A proof that the segment connecting midpoints of two sides of a triangle is parallel to the third side and half its length.

Keywords: midsegment, midpoints, parallel, similar triangles, SAS similarity

Prerequisites: triangle-similarity · Difficulty: beginner

The midsegment theorem states: the segment connecting the midpoints of two sides of a triangle is parallel to the third side and half its length.

If $M$ is the midpoint of $AB$ and $N$ is the midpoint of $AC$, then:

MN \parallel BC \quad \text{and} \quad MN = \frac{1}{2} BC

Proof Strategy

By SAS similarity: $AM/AB = AN/AC = 1/2$ and $\angle A$ is shared. So $\triangle AMN \sim \triangle ABC$ with ratio $1:2$. The corresponding sides give $MN = BC/2$, and equal corresponding angles give $MN \parallel BC$.

The Proof

Step 1: Midpoints and the Midsegment

Start with triangle $ABC$. Mark the midpoints $M$ of side $AB$ and $N$ of side $AC$. Connect them to form the midsegment $MN$.

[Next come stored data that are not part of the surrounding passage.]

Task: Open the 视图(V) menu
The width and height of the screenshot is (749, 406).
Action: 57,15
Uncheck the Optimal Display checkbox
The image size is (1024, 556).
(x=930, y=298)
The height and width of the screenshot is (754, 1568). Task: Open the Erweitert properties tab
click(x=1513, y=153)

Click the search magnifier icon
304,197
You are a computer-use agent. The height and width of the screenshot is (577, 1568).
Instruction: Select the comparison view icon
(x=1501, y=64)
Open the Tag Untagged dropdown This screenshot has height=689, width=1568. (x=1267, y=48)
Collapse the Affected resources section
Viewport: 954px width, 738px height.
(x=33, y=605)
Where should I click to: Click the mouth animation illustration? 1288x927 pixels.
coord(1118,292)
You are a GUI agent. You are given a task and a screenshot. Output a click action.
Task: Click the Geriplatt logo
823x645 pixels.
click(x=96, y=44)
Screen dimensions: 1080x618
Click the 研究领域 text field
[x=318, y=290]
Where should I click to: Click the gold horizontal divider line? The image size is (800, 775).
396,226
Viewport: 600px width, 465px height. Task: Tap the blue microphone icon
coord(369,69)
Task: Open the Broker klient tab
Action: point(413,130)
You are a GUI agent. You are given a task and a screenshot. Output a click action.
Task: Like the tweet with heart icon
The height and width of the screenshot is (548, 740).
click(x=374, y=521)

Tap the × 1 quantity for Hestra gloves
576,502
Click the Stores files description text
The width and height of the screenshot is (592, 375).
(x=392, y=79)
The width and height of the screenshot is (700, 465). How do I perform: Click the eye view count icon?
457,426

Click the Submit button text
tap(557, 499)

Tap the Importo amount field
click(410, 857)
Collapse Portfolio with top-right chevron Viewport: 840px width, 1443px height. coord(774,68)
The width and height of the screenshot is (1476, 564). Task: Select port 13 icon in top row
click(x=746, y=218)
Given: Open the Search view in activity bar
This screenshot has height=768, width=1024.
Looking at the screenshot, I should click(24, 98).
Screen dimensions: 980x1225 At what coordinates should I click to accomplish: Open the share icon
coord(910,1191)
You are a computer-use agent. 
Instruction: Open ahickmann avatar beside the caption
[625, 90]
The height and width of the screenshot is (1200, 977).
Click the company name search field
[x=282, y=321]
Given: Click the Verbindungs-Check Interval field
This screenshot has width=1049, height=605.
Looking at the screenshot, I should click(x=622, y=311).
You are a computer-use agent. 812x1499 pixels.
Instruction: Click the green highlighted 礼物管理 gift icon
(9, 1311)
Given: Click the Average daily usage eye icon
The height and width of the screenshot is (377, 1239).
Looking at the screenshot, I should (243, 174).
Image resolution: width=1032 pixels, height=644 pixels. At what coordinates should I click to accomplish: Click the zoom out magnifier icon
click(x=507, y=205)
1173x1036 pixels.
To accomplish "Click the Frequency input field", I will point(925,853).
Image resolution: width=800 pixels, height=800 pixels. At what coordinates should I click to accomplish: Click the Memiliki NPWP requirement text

Step 2: The Midsegment Theorem

The Midsegment Theorem says that the segment $MN$ joining the midpoints of two sides is parallel to the third side and half its length:

MN \parallel BC, \quad MN = \tfrac{1}{2} BC

We'll prove both parts using SAS similarity.

Step 3: SAS Similarity

Consider triangles $AMN$ and $ABC$:

By SAS similarity, $\triangle AMN \sim \triangle ABC$ with ratio $1:2$.

Step 4: $MN \parallel BC$

Since $\triangle AMN \sim \triangle ABC$, corresponding angles are equal: $\angle AMN = \angle ABC$. These are corresponding angles with respect to transversal $AB$, so $MN \parallel BC$.

Step 5: $MN = ½BC$

The similarity ratio is $1:2$, so corresponding sides are in ratio $1:2$. In particular:

\frac{MN}{BC} = \frac{1}{2} \implies MN = \frac{1}{2}BC

The midsegment is half the length of the third side.

Conclusion

The midsegment connecting midpoints of two sides is:

MN \parallel BC, \quad MN = \frac{1}{2}BC

This theorem is used repeatedly in proofs about medians, centroids, and the nine-point circle.